One thing that irks me are other cyclists that don't follow the rules. These are the cyclists that give all others who do, a bad name.
Guy at the end... I ended up catching with him. Was it worth it running red lights and a stop sign?
Are you a red light/stop sign runner?
And if so, why?
When I can afford to buy a carbon road bike with Ultegra, I will jump at the chance. Riding a carbon bike is super fun. Climbing is even better. The Chainlink leads a weekly ride and we go over the rules with the riders every single week. We insist on lights and careful, respectful riding behavior. Zach runs a tight ship to help people just starting out and making it fun for those that have loads of experience.
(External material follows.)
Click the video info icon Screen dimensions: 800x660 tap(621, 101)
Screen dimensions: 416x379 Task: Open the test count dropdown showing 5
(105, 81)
I'm more of a dirt, limestone, and MTB rider at heart but I'd be proud to consider myself a roadie.
How about we refrain from the name-calling labels and focus on the actions that need to be changed? One way to do that IMO is to be an example, lead rides that get people thinking about laws and rules and safety (see Tuesday CL rides!), and be friendly to our fellow cyclists. My friends taught me how to behave and they did it with kindness and compassion. That goes a long way.
I used to lead a weekly fun ride to help get people used to riding streets, navigating cars, experiencing the love of cycling, eat tacos, and learning about signaling in groups. I wish I had a replacement leader when I needed to move. Again, this helps people learn so much about the best way to ride.
If I may plug another ride, the Chicago Cycling Club is going to reboot their Monday night instructional rides soon: https://chicagocyclingclub.org/Home/ViewEvent/3160
These are great for any roadies interested in training rides. They go over proper pace lining and safety etiquette.
It seems like a new theme here is that the best way to curb this behavior is to encourage group riding and gathering as a community. If that is the path we are headed I would be ecstatic. Plays into the whole "lead by example" philosophy.
The MNR is a really good ride as an entry point into group riding too. Thanks for mentioning!
I dunno with like a decade as a transportive cyclist, like 4 of them car-free, I would say my style of riding is VERY compatible with life in the city. EVERY incident of conflict I have EVER had with a motorist has been due to them either not following the law, or more often, straight up not seeing me.
The laws are written to move CARS through the city.
As a rule of thumb, whenever people say things like "It's always everybody's fault but mine," that's a pretty good sign it's the opposite.
So doorings, cars running red lights, making left turns in front of me, right hooks and merging over me in the past are my fault?
But hey, I am sure you know more about my history biking than I do.
Thought about posting this in "Missed Connections," but I know that you heard me.
You: "Blond" on a Divvy staring at your phone while rolling full speed through a red light, nearly t-boning me.
Me: Commuter proceeding through a green light saying, "Watch where you're going."
You said: "I know, I know!" But obviously you don't.
If I hadn't been there to stop you, you probably would've rolled right into a car travelling at 30+ MPH.
Hey i just read through the comments above re: kit and frame material... I don’t get why it’s significant that the dude was blonde?